Ce but a également fait basculer ton destin, puisque si Nantes descendait, tu retournais jouer à l’USM Alger. C’est un tournant dans ta carrière ? (Rires.) Oui, j’étais prêté six mois avec une option d’achat. Il fallait que Nantes reste en première division pour que l’option puisse être levée. Mais pour être honnête, je ne pensais même plus à ça. À la base, l’USM Alger voulait me vendre aux Émirats, car c’était plus rentable pour eux, donc il y avait des offres qui m’attendaient là-bas, mais moi, je ne voulais pas y aller ! Il a fallu ce maintien pour que je puisse rester au FC Nantes. Est-ce que les six mois que j’avais réalisés à Nantes étaient suffisants pour qu’un autre club européen s’intéresse à moi ? Je ne peux pas le dire. Donc j’aurais peut-être signé aux Émirats, qui sait.
Après tout cela, la relégation de Nantes deux ans plus tard, était-ce un gâchis ?Ça n’est jamais agréable. Après tout ce qui s’est passé, voir qu’on est quand même descendus, ça fait mal au cœur. Même si on a sauvé le club, on fera partie de la génération qui a fait descendre le club. Ça n’est pas du gâchis, mais ça fait tache.
Tu as également connu une relégation avec Sedan. Tu as été maudit, après ce but ?Non, ce sont des contextes vraiment différents. À Sedan, le président ne voulait plus s’investir dans le club, ils sont partis sur autre chose. Non pas que Sedan ça n’était pas grave, mais Nantes, ça a fait beaucoup plus mal, car c’était un club ancré en première division : 44 ans consécutifs, ça n’est pas anodin.
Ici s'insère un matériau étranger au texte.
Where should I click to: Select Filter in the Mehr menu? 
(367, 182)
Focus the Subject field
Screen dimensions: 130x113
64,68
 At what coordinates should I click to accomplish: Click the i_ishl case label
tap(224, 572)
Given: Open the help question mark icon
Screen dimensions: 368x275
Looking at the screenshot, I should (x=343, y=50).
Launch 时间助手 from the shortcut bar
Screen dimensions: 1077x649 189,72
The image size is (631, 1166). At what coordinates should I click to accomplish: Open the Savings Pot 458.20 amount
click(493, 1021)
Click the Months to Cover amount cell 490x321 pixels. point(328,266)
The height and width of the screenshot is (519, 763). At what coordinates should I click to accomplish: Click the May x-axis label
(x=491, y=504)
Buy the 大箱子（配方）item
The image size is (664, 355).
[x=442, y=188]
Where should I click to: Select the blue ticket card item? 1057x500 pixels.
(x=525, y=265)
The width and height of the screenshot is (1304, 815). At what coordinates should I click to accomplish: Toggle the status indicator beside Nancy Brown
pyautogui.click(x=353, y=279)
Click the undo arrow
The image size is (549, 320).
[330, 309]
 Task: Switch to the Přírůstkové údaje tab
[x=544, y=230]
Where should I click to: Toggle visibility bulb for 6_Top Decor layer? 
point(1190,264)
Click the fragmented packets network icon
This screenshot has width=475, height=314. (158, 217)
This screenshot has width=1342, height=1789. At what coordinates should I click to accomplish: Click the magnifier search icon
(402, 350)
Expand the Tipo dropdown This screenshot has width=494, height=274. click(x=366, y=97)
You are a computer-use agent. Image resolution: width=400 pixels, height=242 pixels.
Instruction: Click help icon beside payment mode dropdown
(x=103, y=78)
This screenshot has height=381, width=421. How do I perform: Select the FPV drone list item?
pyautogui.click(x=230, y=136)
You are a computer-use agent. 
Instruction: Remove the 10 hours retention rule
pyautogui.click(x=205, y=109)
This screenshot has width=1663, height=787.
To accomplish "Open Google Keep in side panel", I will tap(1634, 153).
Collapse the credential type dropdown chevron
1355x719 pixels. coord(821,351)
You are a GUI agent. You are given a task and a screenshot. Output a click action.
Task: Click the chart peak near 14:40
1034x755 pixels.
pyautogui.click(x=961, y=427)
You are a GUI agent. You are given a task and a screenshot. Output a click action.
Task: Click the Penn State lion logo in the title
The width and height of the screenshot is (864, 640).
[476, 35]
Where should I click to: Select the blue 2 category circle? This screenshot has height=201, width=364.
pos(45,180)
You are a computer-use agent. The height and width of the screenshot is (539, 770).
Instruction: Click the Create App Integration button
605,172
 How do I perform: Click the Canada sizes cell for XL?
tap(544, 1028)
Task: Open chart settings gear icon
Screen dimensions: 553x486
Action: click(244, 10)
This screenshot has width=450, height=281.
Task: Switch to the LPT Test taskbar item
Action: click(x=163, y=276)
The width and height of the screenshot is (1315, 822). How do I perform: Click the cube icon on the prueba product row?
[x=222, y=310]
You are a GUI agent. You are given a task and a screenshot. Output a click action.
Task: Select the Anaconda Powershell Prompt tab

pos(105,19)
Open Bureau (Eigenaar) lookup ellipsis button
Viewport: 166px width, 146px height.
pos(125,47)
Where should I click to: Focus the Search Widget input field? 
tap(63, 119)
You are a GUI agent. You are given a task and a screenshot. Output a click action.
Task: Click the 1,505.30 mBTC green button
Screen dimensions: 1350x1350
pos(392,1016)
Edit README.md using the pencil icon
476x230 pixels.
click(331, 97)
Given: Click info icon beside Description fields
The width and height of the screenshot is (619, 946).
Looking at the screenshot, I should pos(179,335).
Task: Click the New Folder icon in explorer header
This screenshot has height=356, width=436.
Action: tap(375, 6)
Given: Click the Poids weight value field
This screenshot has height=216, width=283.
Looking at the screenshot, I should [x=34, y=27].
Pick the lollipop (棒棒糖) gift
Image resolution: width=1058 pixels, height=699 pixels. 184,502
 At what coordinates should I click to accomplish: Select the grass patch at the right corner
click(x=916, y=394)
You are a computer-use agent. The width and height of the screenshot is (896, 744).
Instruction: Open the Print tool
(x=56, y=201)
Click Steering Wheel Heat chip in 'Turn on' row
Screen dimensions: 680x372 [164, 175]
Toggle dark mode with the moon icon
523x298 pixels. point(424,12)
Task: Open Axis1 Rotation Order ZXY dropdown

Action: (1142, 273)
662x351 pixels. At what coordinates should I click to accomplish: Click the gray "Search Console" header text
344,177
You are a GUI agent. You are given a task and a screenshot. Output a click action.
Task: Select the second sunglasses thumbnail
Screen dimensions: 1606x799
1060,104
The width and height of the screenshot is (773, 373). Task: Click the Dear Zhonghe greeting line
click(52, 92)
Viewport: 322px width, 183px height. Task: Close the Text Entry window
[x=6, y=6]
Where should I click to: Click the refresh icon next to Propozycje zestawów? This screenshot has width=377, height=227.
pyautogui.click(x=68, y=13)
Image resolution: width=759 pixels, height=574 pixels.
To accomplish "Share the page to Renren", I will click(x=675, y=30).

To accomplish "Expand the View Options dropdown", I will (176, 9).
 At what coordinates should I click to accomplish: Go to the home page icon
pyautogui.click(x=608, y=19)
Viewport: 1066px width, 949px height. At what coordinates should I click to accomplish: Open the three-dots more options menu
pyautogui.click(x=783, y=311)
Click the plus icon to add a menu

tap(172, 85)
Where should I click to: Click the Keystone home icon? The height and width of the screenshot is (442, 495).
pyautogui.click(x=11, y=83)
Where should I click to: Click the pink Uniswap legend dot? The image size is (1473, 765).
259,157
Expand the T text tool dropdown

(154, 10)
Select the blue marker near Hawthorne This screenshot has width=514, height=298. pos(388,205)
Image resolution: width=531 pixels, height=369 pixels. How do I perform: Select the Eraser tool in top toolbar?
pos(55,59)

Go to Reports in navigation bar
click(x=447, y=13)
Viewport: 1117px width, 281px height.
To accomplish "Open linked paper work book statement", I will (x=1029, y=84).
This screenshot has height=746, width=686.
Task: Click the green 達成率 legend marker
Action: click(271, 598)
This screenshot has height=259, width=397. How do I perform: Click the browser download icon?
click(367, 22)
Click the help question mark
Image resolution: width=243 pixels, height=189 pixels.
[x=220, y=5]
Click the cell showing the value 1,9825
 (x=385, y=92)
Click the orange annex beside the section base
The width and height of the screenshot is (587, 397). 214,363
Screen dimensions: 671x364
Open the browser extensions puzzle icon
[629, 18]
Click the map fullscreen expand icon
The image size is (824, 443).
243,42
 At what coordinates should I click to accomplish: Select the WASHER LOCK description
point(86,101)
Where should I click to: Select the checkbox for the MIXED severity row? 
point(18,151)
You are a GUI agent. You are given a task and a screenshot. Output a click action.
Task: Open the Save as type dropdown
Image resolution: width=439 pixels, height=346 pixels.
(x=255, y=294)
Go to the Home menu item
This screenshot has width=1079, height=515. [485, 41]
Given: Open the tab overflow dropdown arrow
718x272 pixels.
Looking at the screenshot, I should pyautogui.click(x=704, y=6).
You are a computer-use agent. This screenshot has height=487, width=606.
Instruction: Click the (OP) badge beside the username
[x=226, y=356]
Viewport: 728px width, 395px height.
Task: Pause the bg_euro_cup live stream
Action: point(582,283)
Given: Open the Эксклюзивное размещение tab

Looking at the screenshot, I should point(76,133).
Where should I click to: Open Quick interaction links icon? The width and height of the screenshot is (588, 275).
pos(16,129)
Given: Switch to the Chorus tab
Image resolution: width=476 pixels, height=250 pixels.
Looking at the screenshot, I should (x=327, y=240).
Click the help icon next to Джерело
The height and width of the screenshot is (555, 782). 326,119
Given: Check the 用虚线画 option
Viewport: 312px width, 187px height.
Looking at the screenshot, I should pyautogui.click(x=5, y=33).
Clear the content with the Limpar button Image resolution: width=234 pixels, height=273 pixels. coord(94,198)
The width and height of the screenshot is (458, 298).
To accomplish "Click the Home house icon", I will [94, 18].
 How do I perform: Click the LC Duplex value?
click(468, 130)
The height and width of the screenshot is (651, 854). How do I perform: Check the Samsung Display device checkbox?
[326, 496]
Tu suis encore les résultats de Nantes ?Pas beaucoup pour être honnête, je suis très peu le foot depuis deux ans, car je suis très occupé. J’ai suivi de loin au cours de la saison, mais le moment où je me suis vraiment rendu compte que c’était compliqué, c’était la semaine dernière, j’étais devant le multiplex.
Quels seraient les ingrédients pour réussir une mission sauvetage ?Est-ce qu’il y en a vraiment ? Je ne peux pas le dire. On a réussi car on est passés par plein de choses, on a pu se transcender dès le début du match, on a eu la chance de proposer du jeu et de marquer très rapidement. Mais ça n’est pas toujours le cas. Et puis ils ne sont pas dans le même contexte : le maintien repose moins sur les autres, c’est un poids en moins. Ils sont mieux lotis que nous à l’époque. Dans notre cas, on peut vraiment parler de miracle.
Tu as pris ta retraite en 2018. Qu’est-ce que tu fais aujourd’hui ?Je suis chef d’entreprise, j’ai créé ma société en région parisienne. Je suis partenaire dans pas mal de choses à gauche à droite, on est dans tout ce qui est transports logistiques et dans les énergies renouvelables. Je suis occupé dans pas mal d’activités, je ne connaissais rien là-dedans et aujourd’hui, je m’éclate.